By resolving the above we hope to consolidate the following infrastructure into a single operationally simpler platform that helps developers from authoring code all the way to online systems in production:

• Codespaces
• CI/CD runners
• Orchestration systems (airflow)
• Package repositories.

Is this ambitious? absolutely. is it doable? we think so, especially with the virtualization we have available today, specifically WASI.

Solving Silo'd ecosystems and poor version control

Basically every CI/CD system has plugin systems but its tailored to that platform.

Jenkin's has its plugins. Github has its actions. etc. Each with its own way of doing things and its own set of tooling. Each with their own caveats and limitations, obligatory xkcd. Of the two mentioned jenkins took the better approach and at least used java's existing ecosystem to bootstrap from.

EG has taken a similar approach to jenkins but we're leveraging golang's ecosystem, and avoiding plugin api's by not trying to make a singular UI. This gives us a few advantages:

1. we get world class dependenency management out of the box using golang's builtin tooling.
2. releasing a library for use is as simple as creating a git repository.
3. builtin vulnerability detection and reporting.
4. wide range of architectures supported.
5. fast build times.
6. fast dependency resolution times.
7. highly cachable builds.
8. almost any OS agnostic golang module can be used in your EG workloads.
9. easy distribution

Let's demonstrate updating EG in one of our workloads:

go -C .eg get github.com/egdaemon/eg@latest && go -C .eg mod tidy

Because we have an ABI layer via our wasi runtime we can ensure long term compatibility where necessary. But since we're using golang we actually have tooling that can automatically update your workloads when we do need to introduce backwards incompatible changes. (we dont anticipate this happening very often)

Effectively we've made it as simple as we could to share code for our workloads and to ensure we can move the ecosystem forward.

Solving slow iteration cycles

Buffer bloat

Usually the process of updating a ci/cd pipeline requires an incredibly slow iteration cycle of:

• identify problem.
• make changes.
• wait for compute to become available.
• wait for compute to run the workload.
• review results of run.
• repeat.

EG can run your workloads locally on your workstation. its as simple as eg compute local {workload}. This has a few advantages:

• no additional load on your CI/CD compute.
• no waiting in a queue.
• full power of your workstation and personal credentials available to you.
• ability to isolate and run just the task you want to run.

Caching

Another giant contributer to the interation cycle are cold starts. Often CI/CD pipelines are not properly setup so you need manually configure any caching you want to do.

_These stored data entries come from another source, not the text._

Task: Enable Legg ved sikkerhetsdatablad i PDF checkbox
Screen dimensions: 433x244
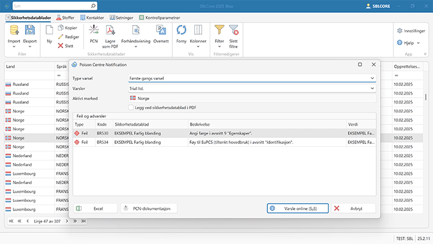Action: tap(131, 107)
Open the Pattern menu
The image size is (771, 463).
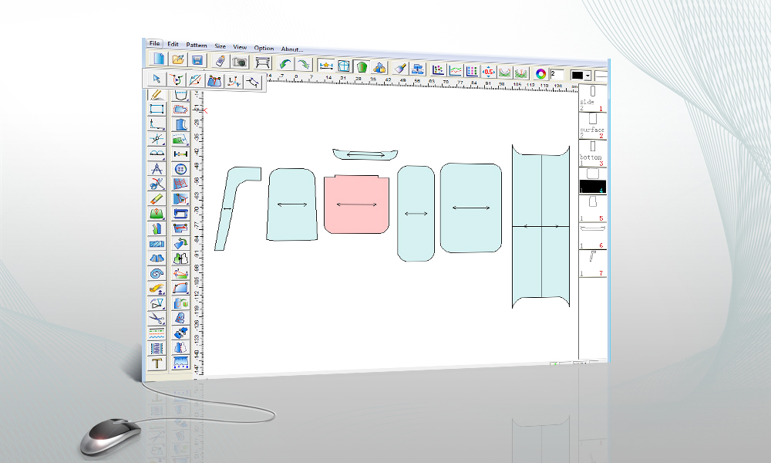[196, 46]
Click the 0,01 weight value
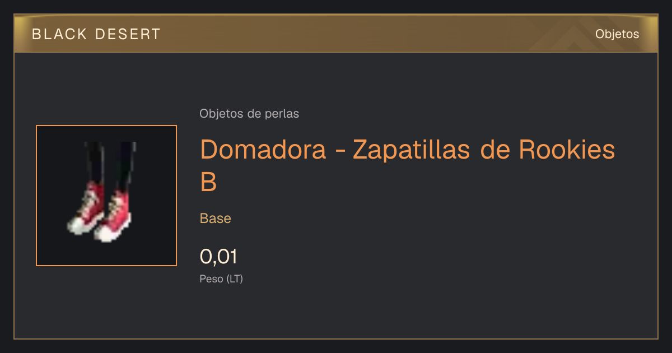 (x=218, y=257)
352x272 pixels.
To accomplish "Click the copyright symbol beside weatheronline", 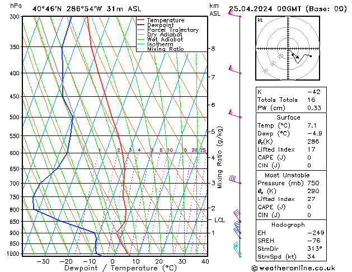I will pyautogui.click(x=255, y=268).
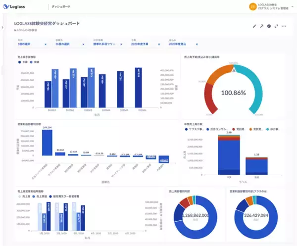Image resolution: width=297 pixels, height=246 pixels.
Task: Click the fullscreen expand icon
Action: [x=276, y=26]
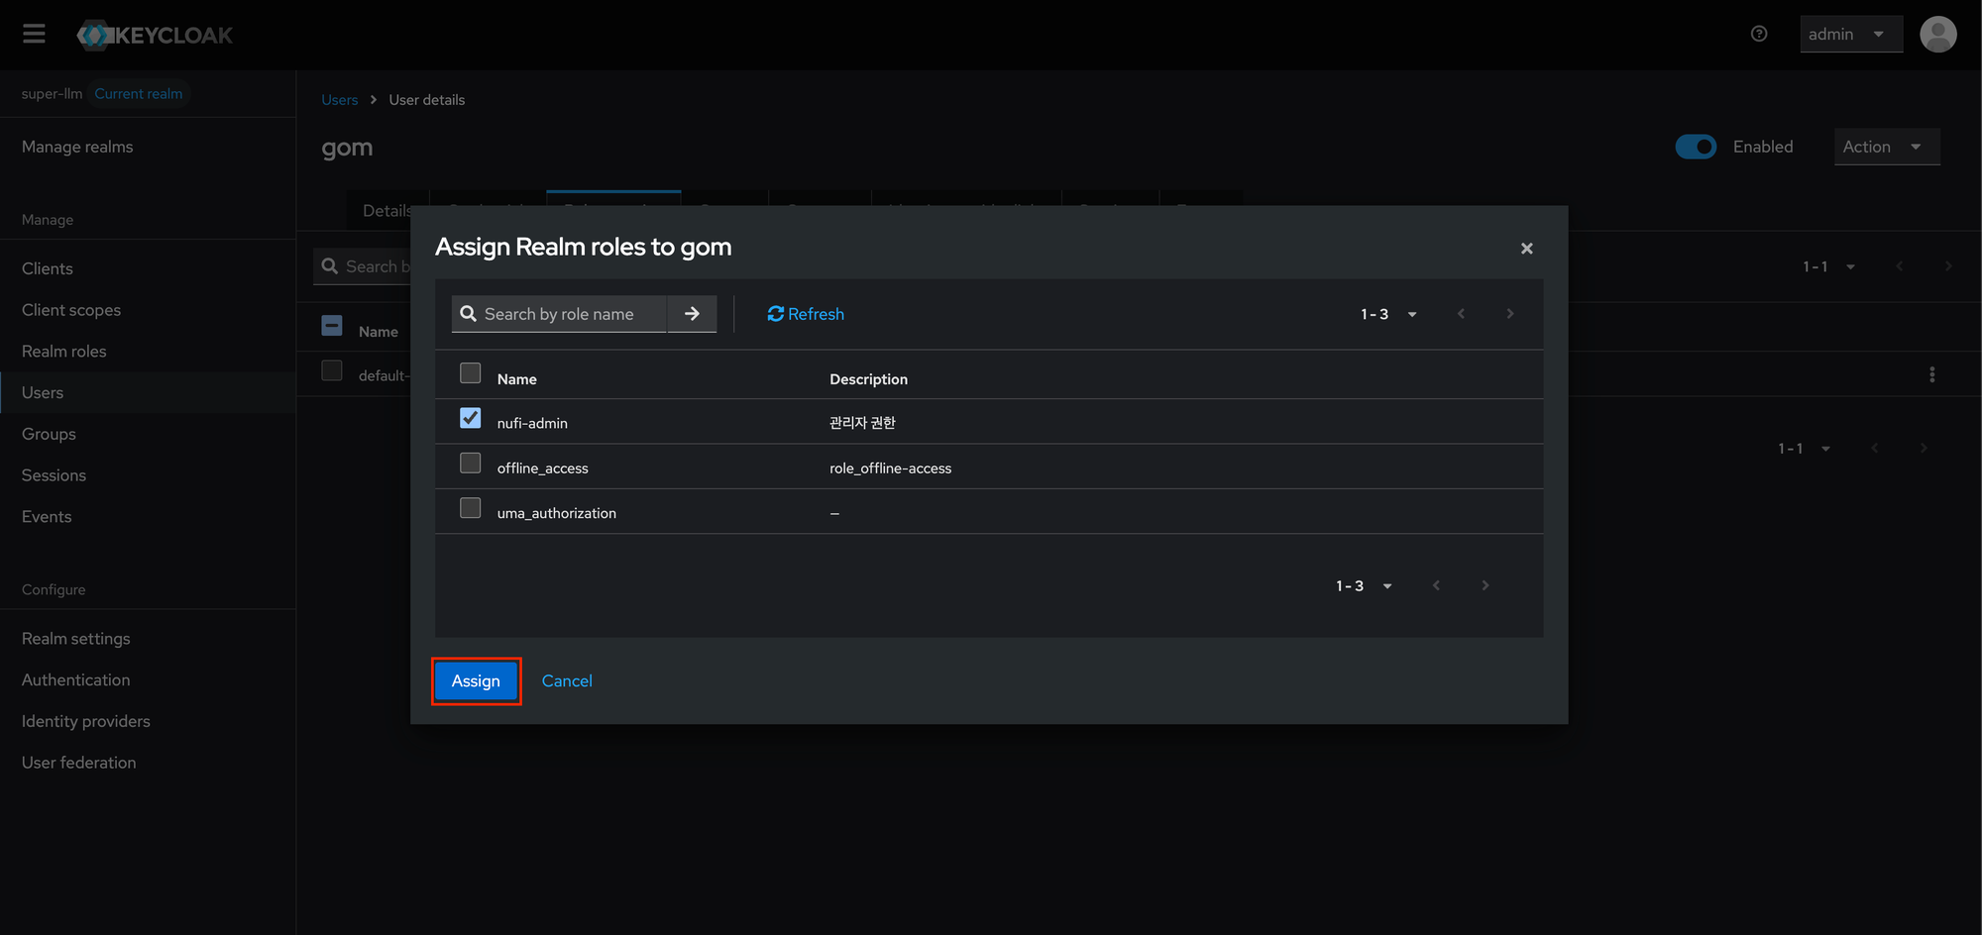
Task: Open the Action dropdown
Action: [1885, 147]
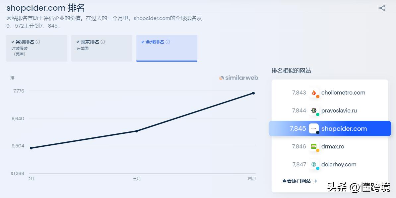Click the 三月 data point on the chart
This screenshot has height=198, width=396.
pyautogui.click(x=137, y=131)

EG design allows us to seamlessly configure your pipelines to cache essentially automatically. observe a component of our backend's pipeline that runs golang's test.

func Tests(ctx context.Context, _ eg.Op) error {
	// Here we setup a shell runtime for golang.
	// this properly sets the shell environment for any
	// commands it builds to properly place artifacts in
	// the caching directory. We have these runtimes for
	// many languages and frameworks and they're trivial
	// setup.
	daemons := eggolang.Runtime().Directory("daemons")

	return shell.Run(
		ctx,
		// Run the test suite, eg's golang module actually has
		// tasks that can automatically locate and execute compilations,
		// and tests for multiple modules within a single repository.
		// we're just doing it manually here as a reference.
		daemons.New("go test ./..."),
	)
}

Here is what it takes to integrate a new build tool into eg similar to what we just showed for golang.

// Package egyarn has supporting functions for configuring the environment for running yarn berry for caching.
package egyarn

import (
	"os"
	"path/filepath"

	"github.com/egdaemon/eg/internal/envx"
	"github.com/egdaemon/eg/internal/errorsx"
	"github.com/egdaemon/eg/runtime/wasi/egenv"
	"github.com/egdaemon/eg/runtime/wasi/shell"
)

// define the subfolder you want to write cached data into.
// egenv.CacheDirectory just reads some environment variables to determine
// the root of the cache.
func CacheDirectory(dirs ...string) string {
	return egenv.CacheDirectory(".eg", "yarn", filepath.Join(dirs...))
}

// here we just setup the various environment variables for yarn
// that enable it to properly cache its packages.
func Env() ([]string, error) {
	return envx.Build().FromEnv(os.Environ()...).
		Var("COREPACK_ENABLE_DOWNLOAD_PROMPT", "0").
		Var("COREPACK_HOME", egenv.CacheDirectory(".eg", "corepack")).
		Var("YARN_CACHE_FOLDER", CacheDirectory()).
		Var("YARN_ENABLE_GLOBAL_CACHE", envx.VarBool(false)).
		Environ()
}

// Here we initialize a runtime using the environment above.
func Runtime() shell.Command {
	return shell.Runtime().
		EnvironFrom(
			errorsx.Must(Env())...,
		)
}

Environment Preparation

The other major contributor to the slow iteration cycles is most workloads are reset to zero every time by default. This means any preparation you have to do needs to get repeated every.... single... time... Often we can come up with ways to work around this like having a container repository, caching artifacts (see above), but we have to do it each time.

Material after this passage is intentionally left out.